Je l’ai interviewé. Il n’évoque jamais les colonies, ni l’histoire esclavagiste du pays. Quand je lui ai posé la question, il m’a expliqué que pour les Français, la période coloniale représentait un chapitre clos et que la page était tournée.

Peut-être que les références au blackface sont différentes en France ?

Le blackface est une tradition américaine très populaire qui remonte au XIXe siècle. Il s’agissait de tourner en ridicule les noirs. Aujourd’hui, l’image d’une personne grimée en noir évoque une histoire douloureuse pour beaucoup d’Américains. Le blackface est considéré comme un acte inutile de provocation et de racisme. En France, c’est différent même si, dès le XVIIIe siècle, il y a eu beaucoup de spectacles avec des personnages noirs caricaturaux.

Pourquoi cette polémique arrive-t-elle aujourd’hui ?

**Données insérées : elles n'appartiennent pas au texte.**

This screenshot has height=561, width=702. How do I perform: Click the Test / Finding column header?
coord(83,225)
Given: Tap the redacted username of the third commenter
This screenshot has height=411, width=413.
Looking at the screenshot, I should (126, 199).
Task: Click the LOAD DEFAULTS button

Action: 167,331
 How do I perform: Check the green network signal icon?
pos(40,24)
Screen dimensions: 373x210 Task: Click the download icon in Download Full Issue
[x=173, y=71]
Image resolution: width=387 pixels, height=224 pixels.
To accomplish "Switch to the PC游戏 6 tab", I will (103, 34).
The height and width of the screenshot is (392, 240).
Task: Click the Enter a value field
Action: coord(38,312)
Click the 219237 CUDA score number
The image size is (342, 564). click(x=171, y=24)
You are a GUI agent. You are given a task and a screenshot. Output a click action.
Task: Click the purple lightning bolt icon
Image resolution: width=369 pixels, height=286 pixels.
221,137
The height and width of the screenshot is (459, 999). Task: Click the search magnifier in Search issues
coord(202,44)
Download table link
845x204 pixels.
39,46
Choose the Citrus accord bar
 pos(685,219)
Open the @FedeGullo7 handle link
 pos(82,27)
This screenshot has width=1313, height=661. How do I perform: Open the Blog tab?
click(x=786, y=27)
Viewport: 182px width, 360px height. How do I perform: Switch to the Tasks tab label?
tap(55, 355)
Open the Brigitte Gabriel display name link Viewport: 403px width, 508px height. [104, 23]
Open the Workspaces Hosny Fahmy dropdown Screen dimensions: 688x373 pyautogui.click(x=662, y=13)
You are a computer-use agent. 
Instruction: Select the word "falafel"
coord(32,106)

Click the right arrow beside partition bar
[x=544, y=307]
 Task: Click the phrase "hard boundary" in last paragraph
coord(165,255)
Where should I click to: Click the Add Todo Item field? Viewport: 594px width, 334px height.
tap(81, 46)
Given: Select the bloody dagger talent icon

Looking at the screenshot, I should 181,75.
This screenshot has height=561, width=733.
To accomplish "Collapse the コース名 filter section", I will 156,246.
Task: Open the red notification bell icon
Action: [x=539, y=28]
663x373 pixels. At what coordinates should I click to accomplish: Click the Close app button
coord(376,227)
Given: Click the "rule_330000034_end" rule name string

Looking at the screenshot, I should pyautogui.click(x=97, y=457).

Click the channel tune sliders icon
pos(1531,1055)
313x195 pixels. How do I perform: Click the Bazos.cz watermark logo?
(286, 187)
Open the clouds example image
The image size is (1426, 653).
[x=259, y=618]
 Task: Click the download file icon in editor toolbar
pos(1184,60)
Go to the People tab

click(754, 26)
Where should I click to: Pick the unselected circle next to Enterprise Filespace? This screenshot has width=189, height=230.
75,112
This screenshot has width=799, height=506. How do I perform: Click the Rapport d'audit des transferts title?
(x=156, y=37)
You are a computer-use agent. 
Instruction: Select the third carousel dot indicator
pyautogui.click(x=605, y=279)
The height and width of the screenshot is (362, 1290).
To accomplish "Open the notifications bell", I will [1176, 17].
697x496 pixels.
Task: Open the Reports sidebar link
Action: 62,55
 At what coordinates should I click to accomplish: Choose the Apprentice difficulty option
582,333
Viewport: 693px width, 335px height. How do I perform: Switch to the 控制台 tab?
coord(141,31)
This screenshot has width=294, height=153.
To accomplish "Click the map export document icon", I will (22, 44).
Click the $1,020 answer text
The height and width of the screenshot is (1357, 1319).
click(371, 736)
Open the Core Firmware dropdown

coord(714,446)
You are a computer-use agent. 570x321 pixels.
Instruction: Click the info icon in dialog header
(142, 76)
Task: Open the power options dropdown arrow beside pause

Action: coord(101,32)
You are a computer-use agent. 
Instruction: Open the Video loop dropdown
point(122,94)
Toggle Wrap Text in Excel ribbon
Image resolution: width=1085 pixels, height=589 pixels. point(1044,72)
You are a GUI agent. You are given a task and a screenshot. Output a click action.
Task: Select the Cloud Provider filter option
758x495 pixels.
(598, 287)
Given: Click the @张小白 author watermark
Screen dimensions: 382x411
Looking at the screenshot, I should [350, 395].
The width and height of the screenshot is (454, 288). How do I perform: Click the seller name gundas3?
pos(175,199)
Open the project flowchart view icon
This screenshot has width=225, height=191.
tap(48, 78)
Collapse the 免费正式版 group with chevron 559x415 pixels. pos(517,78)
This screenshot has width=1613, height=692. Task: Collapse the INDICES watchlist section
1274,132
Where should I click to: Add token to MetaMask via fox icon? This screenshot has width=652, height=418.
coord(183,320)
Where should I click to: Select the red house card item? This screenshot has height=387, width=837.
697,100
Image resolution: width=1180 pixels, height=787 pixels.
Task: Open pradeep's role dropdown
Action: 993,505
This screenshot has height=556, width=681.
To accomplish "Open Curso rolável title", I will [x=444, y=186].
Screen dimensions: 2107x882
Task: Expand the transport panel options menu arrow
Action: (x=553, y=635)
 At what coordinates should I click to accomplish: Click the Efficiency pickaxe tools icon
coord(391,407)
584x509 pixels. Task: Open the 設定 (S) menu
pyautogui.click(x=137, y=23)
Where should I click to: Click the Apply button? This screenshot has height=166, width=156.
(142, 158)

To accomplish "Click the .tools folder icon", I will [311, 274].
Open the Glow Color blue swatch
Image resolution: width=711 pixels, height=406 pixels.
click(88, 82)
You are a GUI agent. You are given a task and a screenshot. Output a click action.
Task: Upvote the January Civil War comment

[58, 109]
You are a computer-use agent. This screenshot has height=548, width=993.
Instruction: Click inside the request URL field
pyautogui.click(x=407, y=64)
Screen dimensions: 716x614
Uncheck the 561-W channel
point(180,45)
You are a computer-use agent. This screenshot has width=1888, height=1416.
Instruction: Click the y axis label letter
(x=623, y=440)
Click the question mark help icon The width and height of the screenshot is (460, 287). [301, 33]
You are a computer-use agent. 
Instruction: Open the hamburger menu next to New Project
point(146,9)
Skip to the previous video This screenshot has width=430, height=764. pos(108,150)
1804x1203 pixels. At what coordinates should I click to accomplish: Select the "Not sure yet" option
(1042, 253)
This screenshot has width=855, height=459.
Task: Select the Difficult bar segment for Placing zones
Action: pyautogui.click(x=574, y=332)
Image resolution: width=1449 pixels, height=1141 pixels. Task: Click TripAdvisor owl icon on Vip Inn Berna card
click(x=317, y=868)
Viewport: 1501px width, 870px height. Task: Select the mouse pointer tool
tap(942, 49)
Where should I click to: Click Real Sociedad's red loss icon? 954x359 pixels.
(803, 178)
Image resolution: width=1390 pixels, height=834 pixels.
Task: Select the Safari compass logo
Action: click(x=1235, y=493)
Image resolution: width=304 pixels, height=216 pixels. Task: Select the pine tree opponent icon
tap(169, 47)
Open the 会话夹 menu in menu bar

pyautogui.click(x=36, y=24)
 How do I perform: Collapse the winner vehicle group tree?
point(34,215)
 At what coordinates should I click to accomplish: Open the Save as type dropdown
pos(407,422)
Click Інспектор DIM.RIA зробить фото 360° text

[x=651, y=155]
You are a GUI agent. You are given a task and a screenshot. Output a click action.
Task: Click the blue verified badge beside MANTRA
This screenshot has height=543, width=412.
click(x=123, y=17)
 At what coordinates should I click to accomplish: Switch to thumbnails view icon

La tradition de travestissement en blackface continue à être perçue comme un acte humoristique, sans questionnement sur le passé. Je pense que la polémique couve depuis longtemps, mais elle prend de l’ampleur seulement maintenant. Peut-être le signe d’un changement dans la conscience collective ?

Qu’en pensez-vous ?

La controverse n’est due au fait de se grimer en noir, mais au contexte historique qui est en arrière-plan. Le refus du débat en France vient peut-être aussi de la méconnaissance de l’histoire de ces pays africains qui continuent à être influencés par les anciens systèmes coloniaux. C’est un problème d’éducation civique.